Monday, 10 December 2012

Five Hour Roast Lamb Shoulder

There are loads of recipes on the web for this dish - I didn't follow a particular recipe, rather than a set of basic principles: good meat, lots of aromatic seasonings, a little liquid, good covering and long, slow cooking!  I started with a whole shoulder of lamb, either on the bone or boned and rolled, whichever you prefer.  Season well with salt and pepper, make some slits in the meaty bits and shove slivers of garlic and sprigs of fresh rosemary in them.  Now, take a solid roasting tin, put a little oil in the bottom (a tablespoon or so) and then strew (lovely word!) 2 peeled and thickly sliced onions over the bottom.  Peel and roughly chop 4 or 5 garlic cloves and add to the onions, along with a couple of sprigs of fresh rosemary, a few sprigs of fresh thyme and a couple of bay leaves.  Now pour in 120mls of wine (whatever you have, but I prefer white for this dish) and a further 120mls of water.  Place the lamb on top, then cover the roasting tin really well with foil, tucking it tightly around the rim to make it as good a seal as possible.  Put in an oven heated to 150C or the gas equivalent and then leave to cook.  After 3 hours, carefully check under the foil (watch out!

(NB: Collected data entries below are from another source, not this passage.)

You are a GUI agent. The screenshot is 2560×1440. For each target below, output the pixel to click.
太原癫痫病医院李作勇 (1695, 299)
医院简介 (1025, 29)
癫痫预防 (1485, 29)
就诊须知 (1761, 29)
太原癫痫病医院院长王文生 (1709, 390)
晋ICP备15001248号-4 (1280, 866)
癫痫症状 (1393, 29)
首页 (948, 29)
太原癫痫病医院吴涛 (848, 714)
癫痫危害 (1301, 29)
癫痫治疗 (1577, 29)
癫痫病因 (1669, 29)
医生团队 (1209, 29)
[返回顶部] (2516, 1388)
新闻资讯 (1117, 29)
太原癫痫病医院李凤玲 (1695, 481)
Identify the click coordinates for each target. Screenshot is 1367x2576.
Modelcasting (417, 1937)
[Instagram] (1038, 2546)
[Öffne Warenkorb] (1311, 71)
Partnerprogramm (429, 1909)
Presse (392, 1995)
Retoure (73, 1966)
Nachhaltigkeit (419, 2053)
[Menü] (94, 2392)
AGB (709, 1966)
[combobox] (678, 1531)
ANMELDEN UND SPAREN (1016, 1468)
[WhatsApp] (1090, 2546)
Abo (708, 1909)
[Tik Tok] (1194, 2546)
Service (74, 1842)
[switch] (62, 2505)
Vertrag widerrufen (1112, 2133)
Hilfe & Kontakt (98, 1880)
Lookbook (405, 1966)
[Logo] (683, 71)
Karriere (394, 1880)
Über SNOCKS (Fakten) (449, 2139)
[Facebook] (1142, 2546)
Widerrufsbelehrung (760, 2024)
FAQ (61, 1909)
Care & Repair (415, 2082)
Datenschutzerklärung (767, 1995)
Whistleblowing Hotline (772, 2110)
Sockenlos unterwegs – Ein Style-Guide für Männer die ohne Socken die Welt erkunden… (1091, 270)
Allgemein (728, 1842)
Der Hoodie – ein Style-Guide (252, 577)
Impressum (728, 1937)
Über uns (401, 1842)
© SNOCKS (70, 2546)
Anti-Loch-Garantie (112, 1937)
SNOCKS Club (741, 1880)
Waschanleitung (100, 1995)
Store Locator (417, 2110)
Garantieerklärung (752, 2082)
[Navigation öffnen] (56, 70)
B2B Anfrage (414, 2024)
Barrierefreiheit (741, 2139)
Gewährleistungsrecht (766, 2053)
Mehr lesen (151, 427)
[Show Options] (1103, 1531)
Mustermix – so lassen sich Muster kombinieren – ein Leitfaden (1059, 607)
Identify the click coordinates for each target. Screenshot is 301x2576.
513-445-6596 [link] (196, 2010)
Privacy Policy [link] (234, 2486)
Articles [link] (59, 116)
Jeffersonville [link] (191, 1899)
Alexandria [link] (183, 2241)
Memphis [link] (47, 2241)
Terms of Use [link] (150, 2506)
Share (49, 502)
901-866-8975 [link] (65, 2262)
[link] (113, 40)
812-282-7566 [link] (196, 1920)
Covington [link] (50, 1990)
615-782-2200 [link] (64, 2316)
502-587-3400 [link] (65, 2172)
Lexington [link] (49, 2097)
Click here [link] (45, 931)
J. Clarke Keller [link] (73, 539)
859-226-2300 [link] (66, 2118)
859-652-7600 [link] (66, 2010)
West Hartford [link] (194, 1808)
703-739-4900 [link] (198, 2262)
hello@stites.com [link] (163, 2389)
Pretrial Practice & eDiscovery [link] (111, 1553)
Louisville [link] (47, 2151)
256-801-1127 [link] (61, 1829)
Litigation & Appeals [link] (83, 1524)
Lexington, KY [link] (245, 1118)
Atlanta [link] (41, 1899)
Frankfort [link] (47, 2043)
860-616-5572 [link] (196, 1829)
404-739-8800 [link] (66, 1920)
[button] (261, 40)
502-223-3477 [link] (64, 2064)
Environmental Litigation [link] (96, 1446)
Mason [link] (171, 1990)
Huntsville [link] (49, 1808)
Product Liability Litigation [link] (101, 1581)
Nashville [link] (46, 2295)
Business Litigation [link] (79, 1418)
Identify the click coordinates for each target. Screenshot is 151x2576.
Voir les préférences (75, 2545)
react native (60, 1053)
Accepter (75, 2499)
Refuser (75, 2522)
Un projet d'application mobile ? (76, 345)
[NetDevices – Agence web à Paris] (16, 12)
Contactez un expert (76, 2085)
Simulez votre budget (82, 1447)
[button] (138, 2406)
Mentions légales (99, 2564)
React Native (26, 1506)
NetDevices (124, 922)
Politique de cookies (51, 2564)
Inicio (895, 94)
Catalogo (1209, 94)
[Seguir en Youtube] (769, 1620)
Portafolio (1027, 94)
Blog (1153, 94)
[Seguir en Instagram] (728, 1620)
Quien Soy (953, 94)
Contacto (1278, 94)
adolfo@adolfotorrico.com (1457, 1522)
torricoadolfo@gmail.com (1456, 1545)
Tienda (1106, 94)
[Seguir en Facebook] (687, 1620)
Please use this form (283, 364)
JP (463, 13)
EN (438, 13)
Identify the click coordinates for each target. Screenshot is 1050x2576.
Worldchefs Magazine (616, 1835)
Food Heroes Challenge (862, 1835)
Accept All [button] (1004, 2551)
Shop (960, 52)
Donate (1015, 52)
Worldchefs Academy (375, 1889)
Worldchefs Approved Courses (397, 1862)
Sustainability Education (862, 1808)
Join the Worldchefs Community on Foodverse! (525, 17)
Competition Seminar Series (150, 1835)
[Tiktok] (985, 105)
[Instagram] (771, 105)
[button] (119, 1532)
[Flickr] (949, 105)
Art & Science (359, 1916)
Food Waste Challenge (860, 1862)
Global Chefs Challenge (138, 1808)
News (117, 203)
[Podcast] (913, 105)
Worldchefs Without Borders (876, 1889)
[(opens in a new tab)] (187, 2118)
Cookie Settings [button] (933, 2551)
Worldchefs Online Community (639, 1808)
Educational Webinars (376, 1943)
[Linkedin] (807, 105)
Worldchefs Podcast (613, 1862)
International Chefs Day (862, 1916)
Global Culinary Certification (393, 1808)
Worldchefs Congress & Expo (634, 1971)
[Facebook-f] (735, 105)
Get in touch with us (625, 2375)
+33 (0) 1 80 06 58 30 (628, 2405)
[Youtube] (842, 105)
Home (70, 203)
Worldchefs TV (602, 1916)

It will be hot and steamy!) just to check that there is still liquid - there should be lots as the meat will shed loads of juice.  But add a little more hot water from the kettle if it is at all dry.  Reseal the foil and return to the oven for another 2 hours, removing the foil for the last 15 minutes to brown the meat if it needs it.  Now, remove the lamb to a board and cover well with foil then a tea towel to keep warm.  Spoon the copious amounts of liquid fat from the surface of the juices in the roasting tin.  If the liquid is at all watery, boil over a high heat for a few minutes until reduced to the intensity you want - taste and adjust the seasoning.  You can either sieve the onions out of the gravy or not, your choice (I quite like the soft onions left in).  Now serve the lamb - it will be falling off the bone and you should be able to cut it and pull it apart with a fork and spoon.  Pour over the hot juice and serve with mash to mop it all up. Any leftovers make a sublime Shepherd's Pie or (as we did tonight), a Moussaka.  It is rich meat and serves a lot!